To do: Please keep to the lines below from the one with "Olsen Twins in" through the one with "Noordwyk (807, 2213)", and restate them word for word, ends included.

[Dataset entries]
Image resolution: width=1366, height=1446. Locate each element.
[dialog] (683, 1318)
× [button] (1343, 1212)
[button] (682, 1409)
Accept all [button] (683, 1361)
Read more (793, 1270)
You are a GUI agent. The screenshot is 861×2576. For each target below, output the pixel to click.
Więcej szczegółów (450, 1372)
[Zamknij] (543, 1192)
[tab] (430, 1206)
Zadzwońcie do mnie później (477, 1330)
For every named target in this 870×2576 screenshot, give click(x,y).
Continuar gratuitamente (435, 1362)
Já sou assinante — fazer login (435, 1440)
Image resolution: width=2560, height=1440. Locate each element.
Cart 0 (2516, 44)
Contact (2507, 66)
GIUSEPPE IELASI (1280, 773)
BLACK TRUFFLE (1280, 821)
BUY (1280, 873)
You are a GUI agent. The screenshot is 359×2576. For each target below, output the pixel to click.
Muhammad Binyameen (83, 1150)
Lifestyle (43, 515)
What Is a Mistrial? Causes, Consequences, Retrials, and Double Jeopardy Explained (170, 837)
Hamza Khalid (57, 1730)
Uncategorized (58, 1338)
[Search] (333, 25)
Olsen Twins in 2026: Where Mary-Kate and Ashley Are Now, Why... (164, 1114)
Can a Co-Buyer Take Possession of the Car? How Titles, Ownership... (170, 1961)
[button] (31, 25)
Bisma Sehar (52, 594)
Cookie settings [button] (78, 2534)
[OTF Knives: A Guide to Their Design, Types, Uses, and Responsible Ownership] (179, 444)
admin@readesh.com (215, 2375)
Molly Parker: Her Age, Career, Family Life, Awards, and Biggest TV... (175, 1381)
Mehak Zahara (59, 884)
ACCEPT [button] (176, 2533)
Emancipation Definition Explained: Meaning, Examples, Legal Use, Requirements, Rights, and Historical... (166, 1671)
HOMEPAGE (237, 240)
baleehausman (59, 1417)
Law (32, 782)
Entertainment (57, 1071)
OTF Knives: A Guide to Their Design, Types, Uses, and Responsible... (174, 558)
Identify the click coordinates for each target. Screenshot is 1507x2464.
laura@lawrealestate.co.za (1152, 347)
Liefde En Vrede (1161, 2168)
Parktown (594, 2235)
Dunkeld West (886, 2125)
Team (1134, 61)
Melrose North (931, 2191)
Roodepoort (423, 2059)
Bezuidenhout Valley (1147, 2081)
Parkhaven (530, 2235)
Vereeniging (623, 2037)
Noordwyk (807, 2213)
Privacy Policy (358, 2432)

Response:
Olsen Twins in 2026: Where Mary-Kate and Ashley Are Now, Why... (164, 1114)
Can a Co-Buyer Take Possession of the Car? How Titles, Ownership... (170, 1961)
[button] (31, 25)
Bisma Sehar (52, 594)
Cookie settings [button] (78, 2534)
[OTF Knives: A Guide to Their Design, Types, Uses, and Responsible Ownership] (179, 444)
admin@readesh.com (215, 2375)
Molly Parker: Her Age, Career, Family Life, Awards, and Biggest TV... (175, 1381)
Mehak Zahara (59, 884)
ACCEPT [button] (176, 2533)
Emancipation Definition Explained: Meaning, Examples, Legal Use, Requirements, Rights, and Historical... (166, 1671)
HOMEPAGE (237, 240)
baleehausman (59, 1417)
Law (32, 782)
Entertainment (57, 1071)
OTF Knives: A Guide to Their Design, Types, Uses, and Responsible... (174, 558)
Identify the click coordinates for each target. Screenshot is 1507x2464.
laura@lawrealestate.co.za (1152, 347)
Liefde En Vrede (1161, 2168)
Parktown (594, 2235)
Dunkeld West (886, 2125)
Team (1134, 61)
Melrose North (931, 2191)
Roodepoort (423, 2059)
Bezuidenhout Valley (1147, 2081)
Parkhaven (530, 2235)
Vereeniging (623, 2037)
Noordwyk (807, 2213)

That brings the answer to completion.